Tuesday, September 11, 2007

I Have Not Forgotten.

At this hour on 9/11/2001, I recall sitting at my computer at home engaged in an online group therapy session (chat room that employed text, audio, and video) with "cyberfriends" from around the world. In an hour when we were normally running "name that tune" type of music quizzes and trivia games, spouting nonsense and teasing the other team, we were instead keeping vigil with one of our group whose husband is a policeman on the NYPD.

She hadn't heard from him all day since he was called to the World Trade Center after the first plane hit. At 2 AM the next morning, after being online all night with her, we were relieved to hear her exclaim, "I hear the door! That's got to be him!" She dropped the microphone and we chatted in text a while and waited. She never returned to the microphone. We all appreciated why. We were grateful that she was spared the agony that so many others faced that night and in the months afterward. Some, to this very day, still do not know what became of their loved ones who were at the World Trade Center that day.

As the weeks passed after 9/11 and the rescue/recovery operations continued at Ground Zero, one of the guys from our little online group, Matt, volunteered to help sift debris at the landfill site on Staten Island. We heard from him less during his time volunteering -- he worked a regular job and then went to the landfill to put in long hours at night -- but when we did, we all agonized with him as he recounted finding random bits and pieces of victims from Ground Zero among the debris. It was horrifying. He didn't sleep well for months after that.

For me, 9/11 and the months afterward were a time of very somber reflection and gratitude -- reflection on how closely knit we human beings became during that time of tragedy and gratitude that this tragedy had only touched my family from a distance, though the sights, sounds, and stories of others who were there. It was a trying time but it was a time that we were all very close as human beings, not just Americans but human beings. From our next door neighbors to the Scotsman playing against you in a trivia game online, every one of us shared that common bond of loss, of shock, of the fragility that is our human existence.

The flags were flying at half-mast at work today. I got there in time to see our Security manager lowering them. We didn't even mention 9/11 or the reason those flags were flying lower. We greeted each other as we would any other morning. In some way, it seems a triumph over the evil that touched us all that day in 2001 that we treat this day not much unlike any other but it sadly seems like a loss of our humanity when that tragedy is not forefront in our minds and hearts at every moment on this day.

I think that, on this sixth year mark of those tragic events of 9/11/2001, the thing I miss the most is the humanity we lost when American politics became more important than our unity, than what is right, what is true, and what is good about our fellow human beings. I will never forget the kindness, the benevolence, the humanity of which we are capable; I saw it that day and will never forget it. Nor will I ever drop my guard against the evil that can be visited upon humankind by those who hate, those who cannot tolerate an idea outside of their own zealous ideologies. There is no monster scarier than a zealot.

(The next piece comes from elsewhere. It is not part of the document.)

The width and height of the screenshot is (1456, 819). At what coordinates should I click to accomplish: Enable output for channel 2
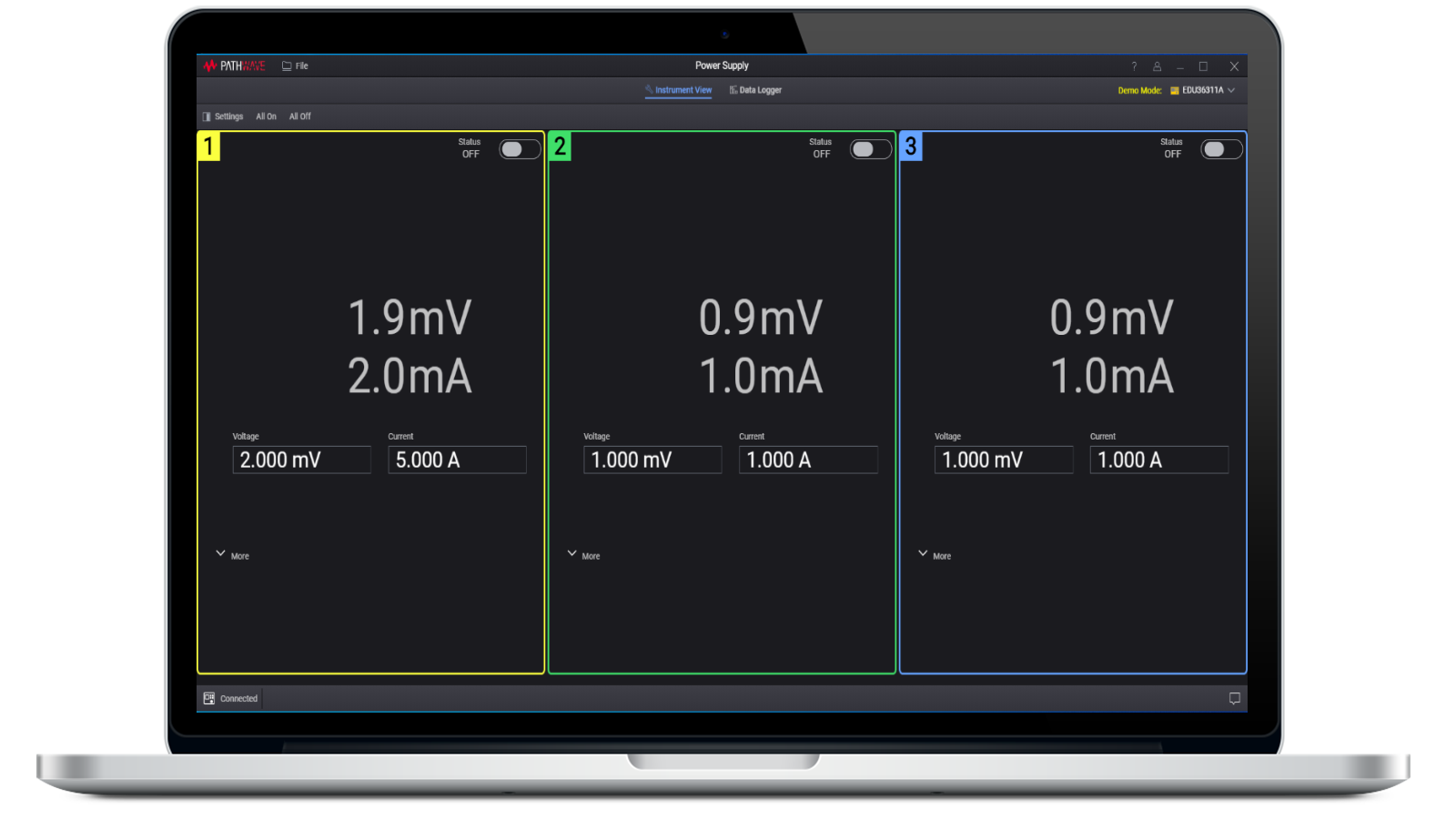point(869,148)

It is my fervent hope that it does not take another horrific act of evil to bring that same kindness and humanity back to the American body politic. This country has become so divided between the major political ideologies that many ideologues are nothing more than walking mouths. They have closed their eyes, gone deaf, and shutdown their minds... now they vehemently spout whatever propaganda they hope will provide them with power in the next election. It's a sad, sad commentary on what this country in particular has lost. We have lost the American spirit.

God bless the families and friends who lost loved ones that day. I pray that they have found some peace with their loss. God bless and guide the brave men and women (military and otherwise) and their families who fight against the evil that cost us dearly that day and all the days leading up to it. May we all be wiser and more vigilant for the hard, hard lesson visited upon us six years ago today.